_Tarea por realizar_
¿Puedes volver a escribir el listado desde su inicio hasta la línea con "will tap(468, 63).", incluida, sustituyendo "Sleeve" por "Collar" y dejando todo lo demás igual?

_Líneas de datos_

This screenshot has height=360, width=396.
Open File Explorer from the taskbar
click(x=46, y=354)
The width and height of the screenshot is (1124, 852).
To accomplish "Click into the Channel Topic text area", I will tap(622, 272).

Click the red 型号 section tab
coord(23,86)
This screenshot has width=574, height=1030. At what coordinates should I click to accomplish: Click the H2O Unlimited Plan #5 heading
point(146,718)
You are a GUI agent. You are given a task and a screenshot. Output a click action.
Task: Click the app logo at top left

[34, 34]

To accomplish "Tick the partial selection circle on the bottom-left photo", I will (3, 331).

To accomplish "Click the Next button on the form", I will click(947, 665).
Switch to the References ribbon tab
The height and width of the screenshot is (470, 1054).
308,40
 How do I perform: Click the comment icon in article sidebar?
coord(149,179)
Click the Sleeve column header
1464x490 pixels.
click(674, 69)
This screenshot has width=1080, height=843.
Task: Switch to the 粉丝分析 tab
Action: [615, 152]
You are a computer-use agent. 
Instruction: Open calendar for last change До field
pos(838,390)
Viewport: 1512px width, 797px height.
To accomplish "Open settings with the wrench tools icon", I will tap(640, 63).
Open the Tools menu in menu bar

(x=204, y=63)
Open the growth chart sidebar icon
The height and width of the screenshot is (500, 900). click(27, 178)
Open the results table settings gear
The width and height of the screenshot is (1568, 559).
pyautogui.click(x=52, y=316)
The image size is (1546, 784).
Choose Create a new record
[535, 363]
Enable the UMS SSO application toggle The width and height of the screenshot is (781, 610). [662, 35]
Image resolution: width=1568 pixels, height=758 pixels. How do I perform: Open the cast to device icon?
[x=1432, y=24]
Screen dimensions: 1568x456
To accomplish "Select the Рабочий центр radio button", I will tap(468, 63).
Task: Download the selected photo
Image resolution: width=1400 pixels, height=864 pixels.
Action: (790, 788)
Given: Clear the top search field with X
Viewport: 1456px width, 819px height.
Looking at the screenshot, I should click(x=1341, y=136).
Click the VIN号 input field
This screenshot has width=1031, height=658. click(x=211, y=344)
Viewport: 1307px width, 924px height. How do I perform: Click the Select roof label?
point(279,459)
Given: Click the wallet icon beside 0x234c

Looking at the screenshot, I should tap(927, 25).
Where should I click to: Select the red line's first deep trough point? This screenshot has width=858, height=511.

_Respuesta_
This screenshot has height=360, width=396.
Open File Explorer from the taskbar
click(x=46, y=354)
The width and height of the screenshot is (1124, 852).
To accomplish "Click into the Channel Topic text area", I will tap(622, 272).

Click the red 型号 section tab
coord(23,86)
This screenshot has width=574, height=1030. At what coordinates should I click to accomplish: Click the H2O Unlimited Plan #5 heading
point(146,718)
You are a GUI agent. You are given a task and a screenshot. Output a click action.
Task: Click the app logo at top left

[34, 34]

To accomplish "Tick the partial selection circle on the bottom-left photo", I will (3, 331).

To accomplish "Click the Next button on the form", I will click(947, 665).
Switch to the References ribbon tab
The height and width of the screenshot is (470, 1054).
308,40
 How do I perform: Click the comment icon in article sidebar?
coord(149,179)
Click the Collar column header
1464x490 pixels.
click(674, 69)
This screenshot has width=1080, height=843.
Task: Switch to the 粉丝分析 tab
Action: [615, 152]
You are a computer-use agent. 
Instruction: Open calendar for last change До field
pos(838,390)
Viewport: 1512px width, 797px height.
To accomplish "Open settings with the wrench tools icon", I will tap(640, 63).
Open the Tools menu in menu bar

(x=204, y=63)
Open the growth chart sidebar icon
The height and width of the screenshot is (500, 900). click(27, 178)
Open the results table settings gear
The width and height of the screenshot is (1568, 559).
pyautogui.click(x=52, y=316)
The image size is (1546, 784).
Choose Create a new record
[535, 363]
Enable the UMS SSO application toggle The width and height of the screenshot is (781, 610). [662, 35]
Image resolution: width=1568 pixels, height=758 pixels. How do I perform: Open the cast to device icon?
[x=1432, y=24]
Screen dimensions: 1568x456
To accomplish "Select the Рабочий центр radio button", I will tap(468, 63).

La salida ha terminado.